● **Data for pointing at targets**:

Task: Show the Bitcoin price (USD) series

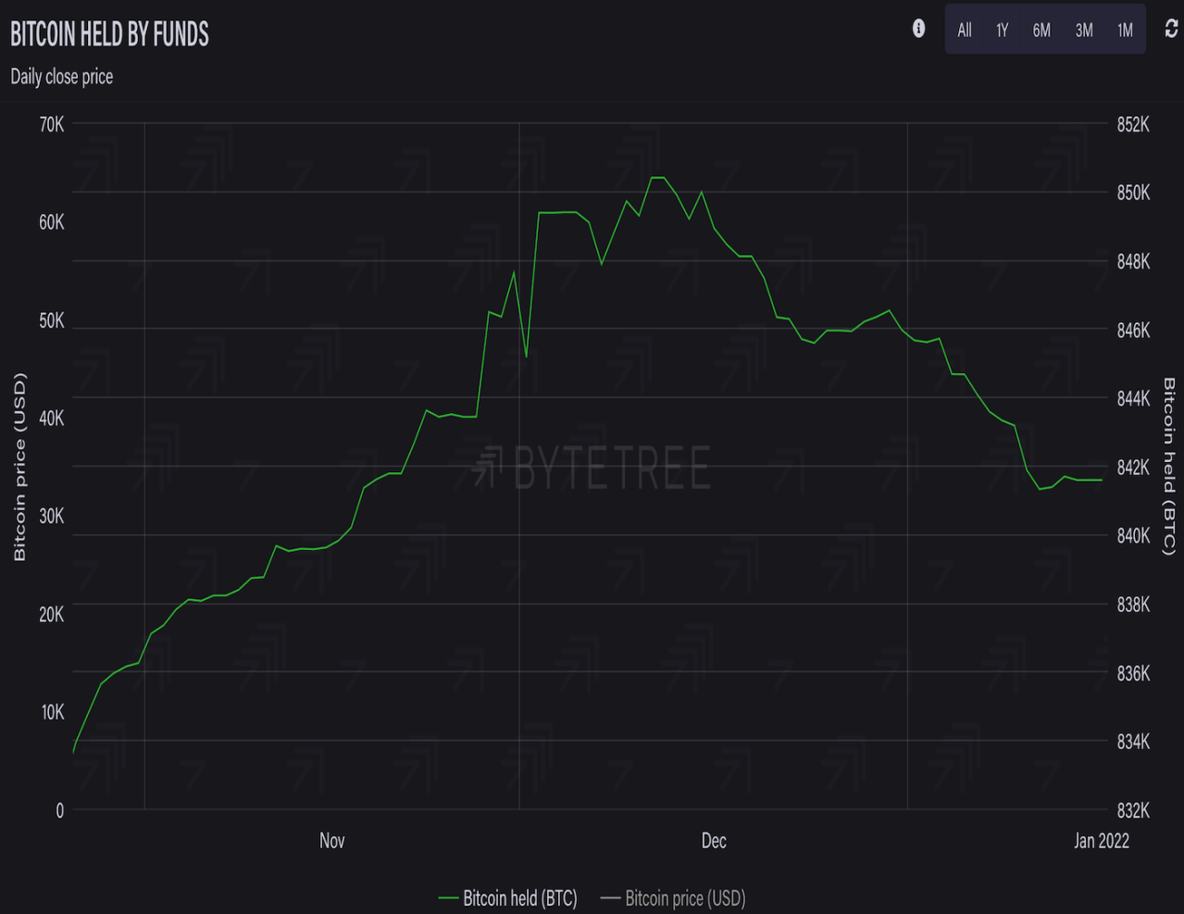Action: pos(685,898)
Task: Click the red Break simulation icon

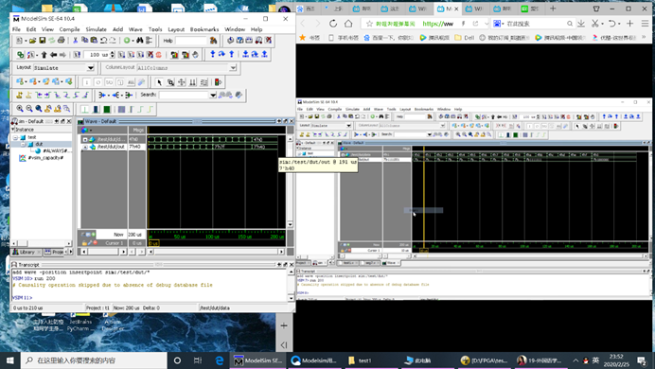Action: coord(159,55)
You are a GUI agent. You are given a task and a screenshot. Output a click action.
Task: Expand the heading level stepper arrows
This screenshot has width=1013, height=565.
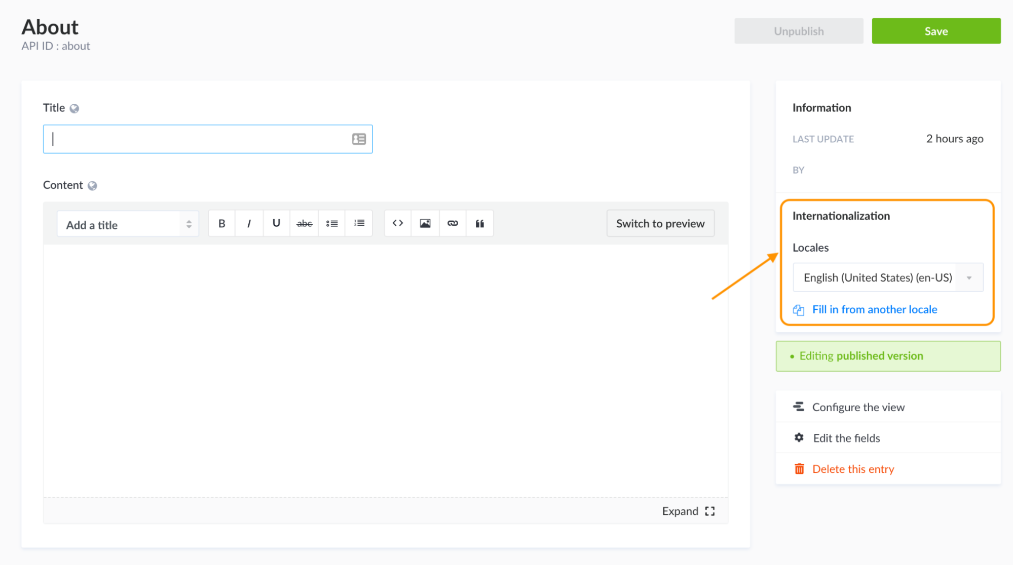pos(189,223)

● **WHAT YOU HAVE TO DO**: Pull out every line of text from the items above without changing a word, and leave the pictures out.

● **FINAL RESULT**:
Task: Show the Bitcoin price (USD) series

Action: pos(685,898)
Task: Click the red Break simulation icon

Action: coord(159,55)
You are a GUI agent. You are given a task and a screenshot. Output a click action.
Task: Expand the heading level stepper arrows
This screenshot has width=1013, height=565.
pos(189,223)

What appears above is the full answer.